Prompt
Beneath this instruction is a listing; print exactly the lines in it starting at the line that contains "Task: Select Keymap in the settings tree" and going through the line that contains "The image size is (1245, 884).".
=== Material for this task ===
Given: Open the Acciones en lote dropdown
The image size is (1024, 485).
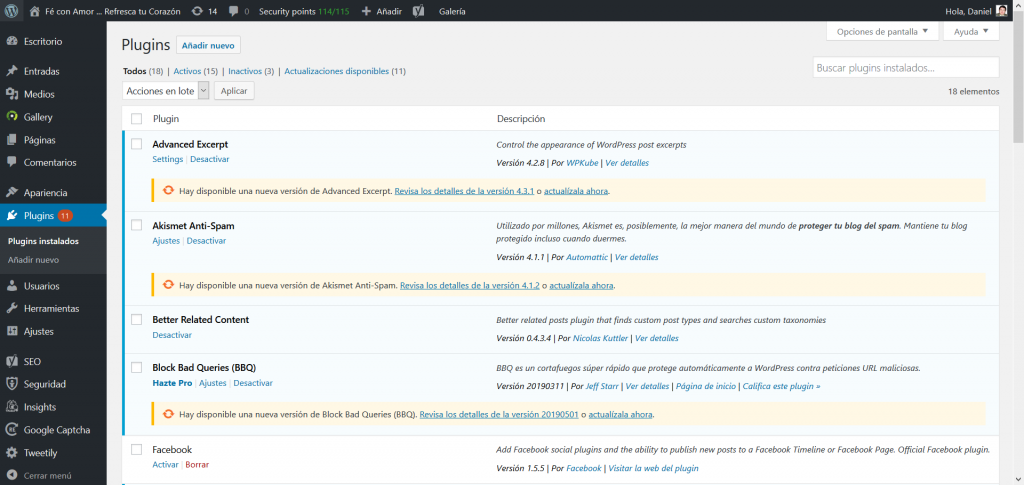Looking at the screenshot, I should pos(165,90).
===
=== Material for this task ===
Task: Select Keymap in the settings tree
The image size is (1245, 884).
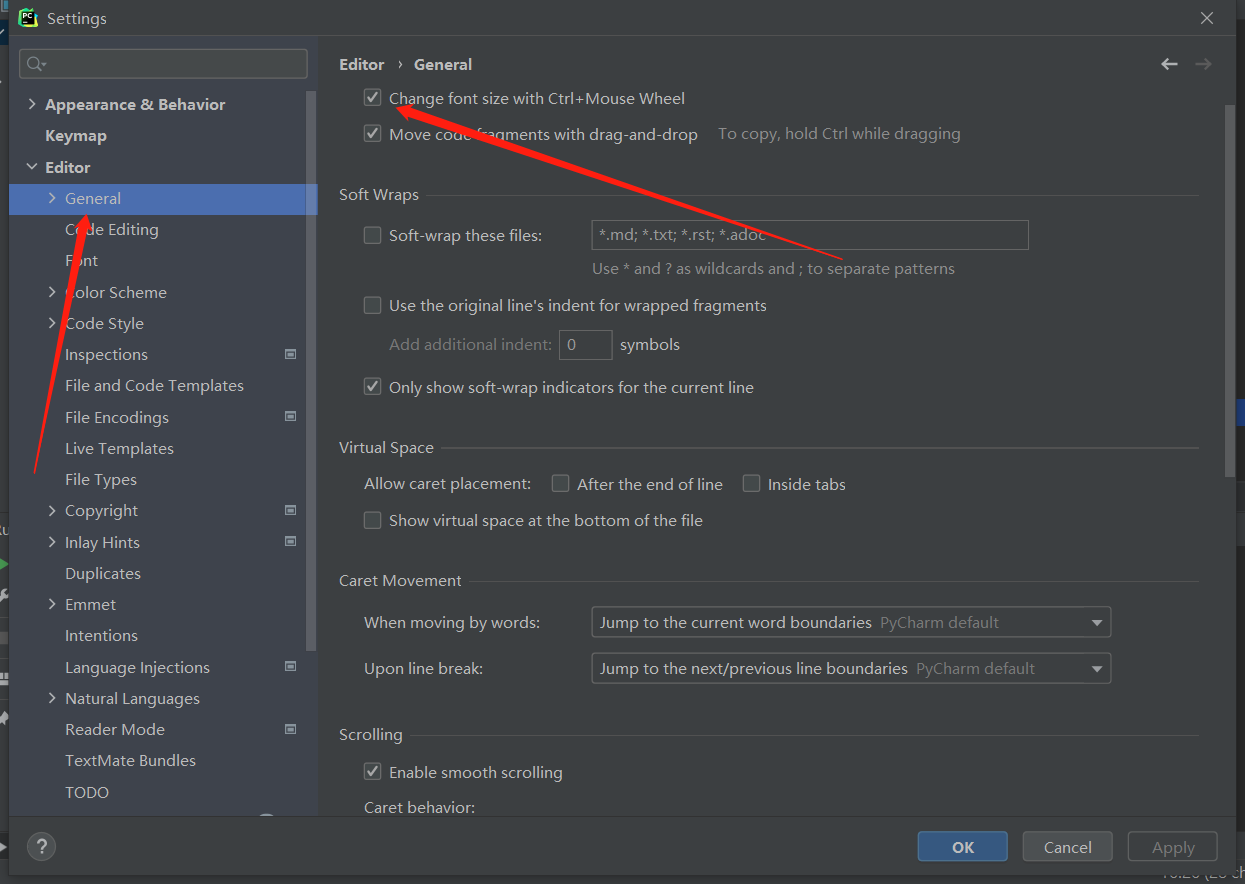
===
Problem solution
Task: Select Keymap in the settings tree
The image size is (1245, 884).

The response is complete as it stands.